**Task details**
Where a line holds the word "will", count it, then give only the total for the entries below.

**Items from a data source**
━━━━━━━━
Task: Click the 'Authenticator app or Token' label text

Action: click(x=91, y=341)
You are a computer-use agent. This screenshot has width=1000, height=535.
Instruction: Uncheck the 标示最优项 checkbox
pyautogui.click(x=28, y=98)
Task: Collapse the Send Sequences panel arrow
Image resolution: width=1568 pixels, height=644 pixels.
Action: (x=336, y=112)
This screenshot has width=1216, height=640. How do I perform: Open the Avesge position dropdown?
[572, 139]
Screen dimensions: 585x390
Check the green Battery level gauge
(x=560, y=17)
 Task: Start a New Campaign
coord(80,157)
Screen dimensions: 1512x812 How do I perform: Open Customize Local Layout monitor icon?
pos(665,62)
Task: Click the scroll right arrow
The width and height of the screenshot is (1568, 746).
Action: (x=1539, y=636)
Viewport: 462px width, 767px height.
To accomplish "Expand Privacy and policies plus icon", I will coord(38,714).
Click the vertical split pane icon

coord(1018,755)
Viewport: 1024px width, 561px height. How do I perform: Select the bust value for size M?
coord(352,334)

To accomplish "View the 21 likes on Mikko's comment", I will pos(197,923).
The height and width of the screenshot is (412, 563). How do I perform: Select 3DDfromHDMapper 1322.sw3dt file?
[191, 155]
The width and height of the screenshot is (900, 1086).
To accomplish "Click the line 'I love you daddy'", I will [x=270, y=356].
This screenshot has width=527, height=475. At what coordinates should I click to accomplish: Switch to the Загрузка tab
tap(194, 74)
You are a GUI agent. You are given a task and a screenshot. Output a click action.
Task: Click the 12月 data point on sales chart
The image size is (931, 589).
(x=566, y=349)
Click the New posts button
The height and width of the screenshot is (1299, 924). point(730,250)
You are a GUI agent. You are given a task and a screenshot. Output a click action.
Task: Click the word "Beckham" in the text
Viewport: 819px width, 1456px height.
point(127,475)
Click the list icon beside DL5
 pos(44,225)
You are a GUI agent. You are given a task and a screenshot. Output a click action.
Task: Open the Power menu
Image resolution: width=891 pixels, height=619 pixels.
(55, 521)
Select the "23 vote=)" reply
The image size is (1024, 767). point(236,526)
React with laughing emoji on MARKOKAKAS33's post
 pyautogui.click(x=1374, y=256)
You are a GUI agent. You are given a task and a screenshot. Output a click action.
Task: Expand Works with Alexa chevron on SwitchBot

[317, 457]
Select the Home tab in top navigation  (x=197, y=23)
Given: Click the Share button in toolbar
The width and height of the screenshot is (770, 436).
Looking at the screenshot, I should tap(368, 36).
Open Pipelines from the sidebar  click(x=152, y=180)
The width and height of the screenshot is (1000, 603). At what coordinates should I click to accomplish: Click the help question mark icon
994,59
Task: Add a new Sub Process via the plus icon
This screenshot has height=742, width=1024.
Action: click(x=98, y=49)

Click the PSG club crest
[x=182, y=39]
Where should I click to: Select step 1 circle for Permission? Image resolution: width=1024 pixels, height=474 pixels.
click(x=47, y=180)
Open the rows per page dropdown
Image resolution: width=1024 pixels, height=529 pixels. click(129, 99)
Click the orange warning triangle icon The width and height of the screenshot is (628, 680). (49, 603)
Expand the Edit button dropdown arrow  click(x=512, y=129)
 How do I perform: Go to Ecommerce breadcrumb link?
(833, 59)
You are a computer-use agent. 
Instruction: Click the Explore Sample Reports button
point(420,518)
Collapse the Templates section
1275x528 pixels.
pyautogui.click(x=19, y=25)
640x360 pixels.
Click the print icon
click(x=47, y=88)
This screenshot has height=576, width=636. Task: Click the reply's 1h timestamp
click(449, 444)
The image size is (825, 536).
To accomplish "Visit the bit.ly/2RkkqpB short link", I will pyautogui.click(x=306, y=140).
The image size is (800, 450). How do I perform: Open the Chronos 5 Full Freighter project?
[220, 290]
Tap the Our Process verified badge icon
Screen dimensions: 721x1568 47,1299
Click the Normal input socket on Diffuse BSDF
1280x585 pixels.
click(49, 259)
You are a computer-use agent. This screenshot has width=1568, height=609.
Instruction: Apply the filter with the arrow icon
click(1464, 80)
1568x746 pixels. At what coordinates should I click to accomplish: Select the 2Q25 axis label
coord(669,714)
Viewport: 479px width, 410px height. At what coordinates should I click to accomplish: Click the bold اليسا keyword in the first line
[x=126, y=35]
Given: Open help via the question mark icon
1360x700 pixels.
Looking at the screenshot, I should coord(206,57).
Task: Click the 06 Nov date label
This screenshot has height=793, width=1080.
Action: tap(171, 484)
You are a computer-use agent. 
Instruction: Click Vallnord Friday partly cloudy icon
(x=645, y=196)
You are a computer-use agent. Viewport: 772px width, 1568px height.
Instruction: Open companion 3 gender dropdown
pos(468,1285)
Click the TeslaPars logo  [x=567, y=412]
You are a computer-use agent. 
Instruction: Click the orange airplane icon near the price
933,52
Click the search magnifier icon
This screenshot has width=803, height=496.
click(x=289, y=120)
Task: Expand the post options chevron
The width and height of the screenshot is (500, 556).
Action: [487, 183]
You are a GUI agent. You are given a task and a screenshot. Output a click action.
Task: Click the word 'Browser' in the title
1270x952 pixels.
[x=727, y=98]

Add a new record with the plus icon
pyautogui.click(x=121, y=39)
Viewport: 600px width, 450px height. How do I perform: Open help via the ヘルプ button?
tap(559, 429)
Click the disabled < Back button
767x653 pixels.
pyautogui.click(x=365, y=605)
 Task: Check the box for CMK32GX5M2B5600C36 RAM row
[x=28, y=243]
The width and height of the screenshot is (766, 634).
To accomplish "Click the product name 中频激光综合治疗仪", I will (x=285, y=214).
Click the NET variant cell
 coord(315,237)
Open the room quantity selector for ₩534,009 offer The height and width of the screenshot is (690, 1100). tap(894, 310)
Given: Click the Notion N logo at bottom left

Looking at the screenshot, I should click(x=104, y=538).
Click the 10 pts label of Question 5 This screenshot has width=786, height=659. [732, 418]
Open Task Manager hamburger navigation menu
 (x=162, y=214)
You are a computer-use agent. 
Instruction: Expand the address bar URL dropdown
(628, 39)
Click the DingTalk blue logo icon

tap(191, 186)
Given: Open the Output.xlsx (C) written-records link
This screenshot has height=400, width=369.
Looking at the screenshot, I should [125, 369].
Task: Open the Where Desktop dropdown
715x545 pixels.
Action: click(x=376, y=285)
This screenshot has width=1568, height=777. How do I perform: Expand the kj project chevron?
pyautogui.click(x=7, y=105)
━━━━━━━━
**Result for this exercise**
5